I have been a huge fan of pediatric circle breathing circuits for small patients for about 15 years. They save me money, they help retain patient heat and moisture and they have improved my monitoring of small anesthetized patients.
Money is saved because the circle requires lower oxygen flow. This results in less frequent refilling of the vaporizer and oxygen tanks.
Heat and moisture are retained because the warm and moist gas from the patient’s lungs is exhaled, mixes with the cooler, dry incoming fresh gas and is then re-inhaled minus the carbon dioxide.
Monitoring is enhanced because the capnograph gives a true representation of exhaled and inhaled carbon dioxide levels over the course of each breath. The improved reliability of the capnograph allows for early detection of anesthesia equipment malfunction as well as assessment the patient’s anesthetic depth.
When I attended veterinary school, I was taught that all patients above 10 kg were to receive inhalant anesthesia via an adult circle breathing system. Patients below this weight were connected to non-circle breathing circuits such as the Bain, Jackson-Rees or Ayre’s T piece. Compared to the adult circle system, the non-circle systems offer the least amount of dead space and require the least amount of effort by the anesthetized patient to move gases through the circle. Fortunately, with new understanding about what is involved in the effort to breathe while under inhalant anesthesia along with the introduction of the pediatric circle, dead space and breathing effort have ceased to be issues in patients above 2 kg.
As suggested by the term “non-circle”, the Bain, Jackson-Rees and Ayre’s T circuits are not connected to any sort of carbon dioxide absorber granule canister. To compensate for this absence, a high oxygen flow rate is required throughout the entire anesthetic periodic order to flush the patient’s exhaled carbon dioxide out through the scavenger system so that it does not accumulate in the breathing hoses. Carbon dioxide in the inhaled gas can be problematic if the levels get high.
The capnograph’s inaccuracy when used with non-circle breathing systems is an important consideration for anesthesia depth assessment and trouble shooting (both patient and anesthesia machine). It is the main reason why I switched over to pediatric breathing circuits about 15 years ago, for all patients between 2 kg and 10 to 15 kg.

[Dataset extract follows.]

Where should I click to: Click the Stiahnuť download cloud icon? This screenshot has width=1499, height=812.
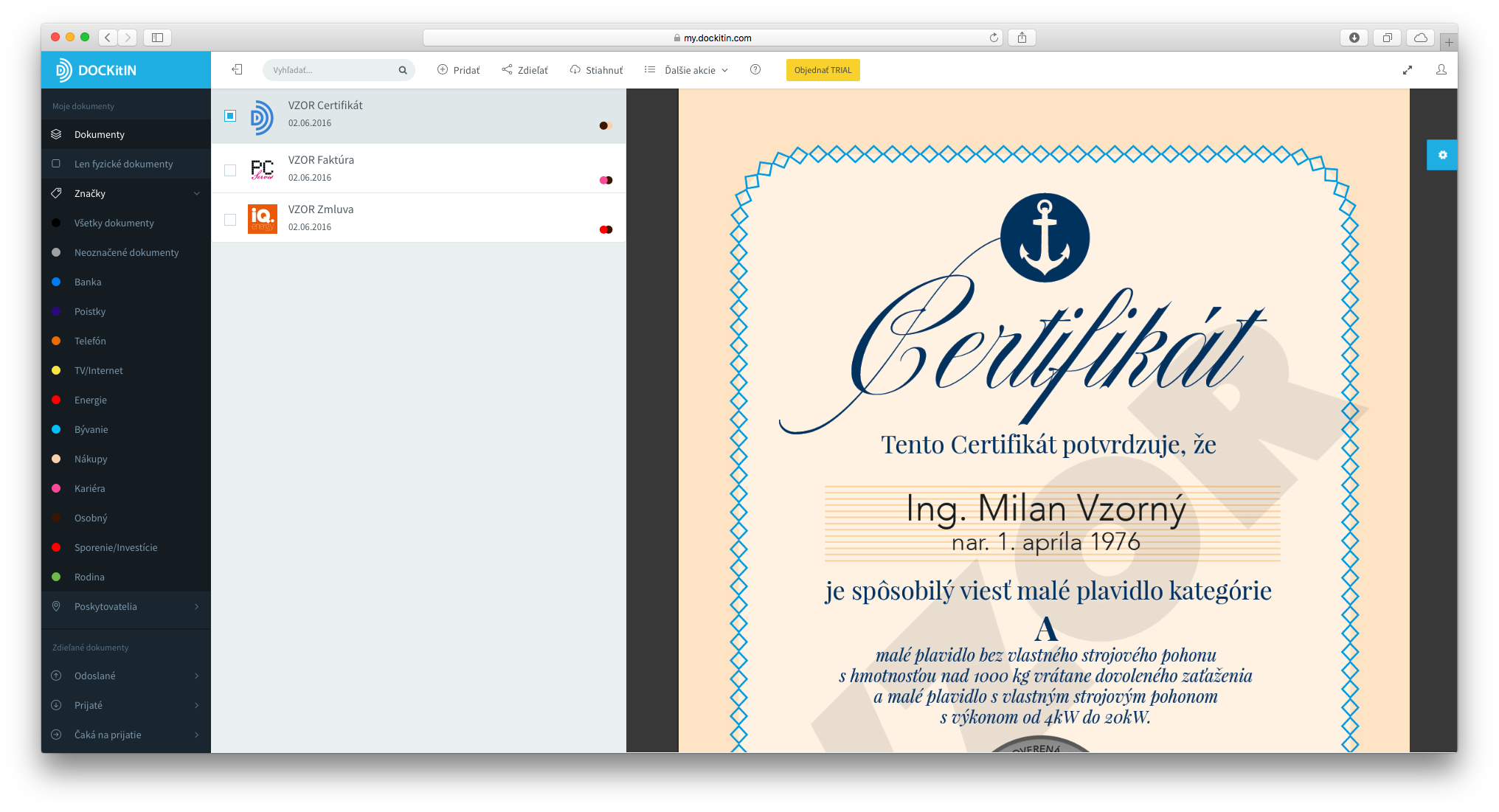(575, 69)
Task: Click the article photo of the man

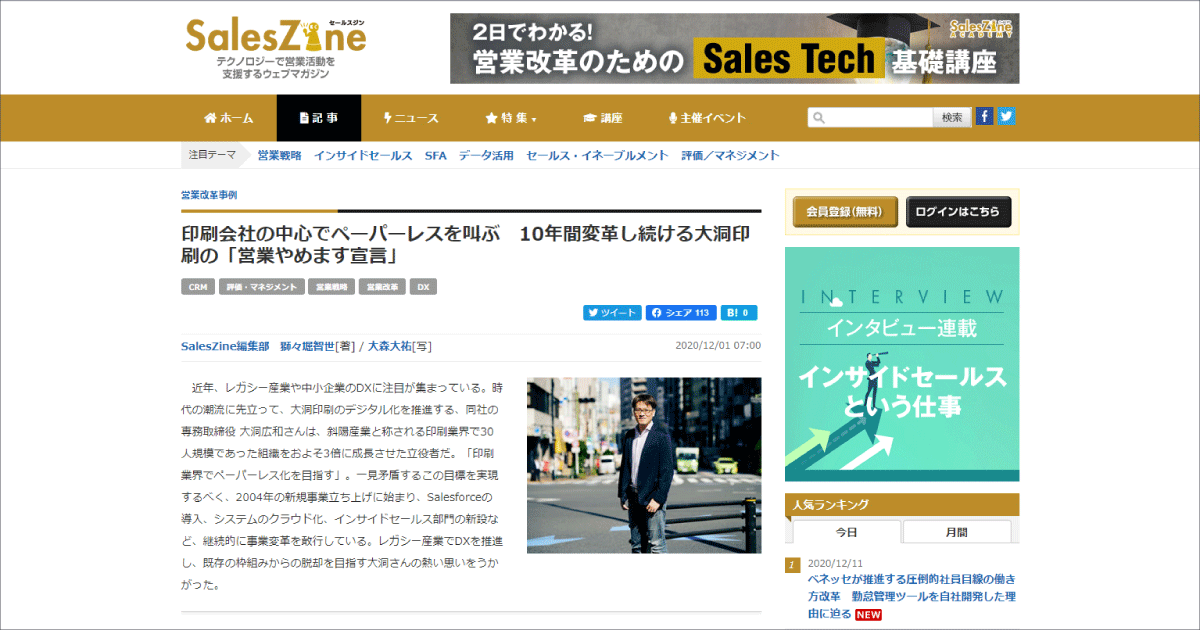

So, first came my introduction of the capnograph to my anesthesia monitoring toolbox. Then came my adoption of the pediatric circle for my small patients so that I could make best use of this beloved monitoring tool.
Why does the choice of breathing circuit make such a difference to capnography?
With the non-circle circuits, the absence of the circle’s valves allows the carbon dioxide-free incoming fresh gases to mix with the high carbon dioxide exhaled gases. This mixing dilutes the amount of carbon dioxide in the gas sample that is presented to the capnograph for measurement. Thus, the information being conveyed by the capnograph is erroneous, unreliable and non-diagnostic.
Anyone who has experienced difficulty in evaluating anesthetic depth of patients under the influence of medetomidine or dexmedetomidine premedication will appreciate the value of the capnograph in assisting with this assessment: in the presence of hypertension, bradycardia, an absent palpebral reflex and almost non-existent jaw tone, the anesthetist can confidently use the end tidal carbon dioxide values to determine if the plane of anesthesia is light, deep or somewhere in between.
- Reduced heat and moisture loss
- More reliable information from the capnograph monitor
- Ease of function/leak testing compared to the Bain circuit
In all small patients above 2 kg up to about 10-15 kg (depending on endotracheal tube size), as a tool to blunt the severity of hypothermia and help with improved assessment of anesthetic depth.
Patients under 2 kg will need non-circle circuits as otherwise they will struggle to move gas through the breathing hoses, the absorber canister and circle’s valves. Patients in this size group include pocket pets, birds, reptiles and juvenile cats and dogs.
I can’t really think of medical conditions that would dictate one circuit as having advantages over another unless the clinician wants extra breathing circuit hose length in order to distance the patient from the anesthetic machine as in head and neck procedures. The Bain circuit provides the extra
length without increasing the overall internal volume of the breathing circuit compared to the pediatric circle. The larger the internal volume of the breathing circuit the more difficult it is for the anesthetist to rapidly deepen or lighten the plane of anesthesia.
Of the three non-circle circuits mentioned above, Bain circuits are my preferred breathing systems as they can be attached to commercially available Bain brackets with built-in pressure gauges and exhaust outlets that facilitate scavenging excess gas and manual ventilation if it is needed. I believe that all circuits, circle and non-circle should be connected to pressure gauges and alarms to prevent accidental barotrauma.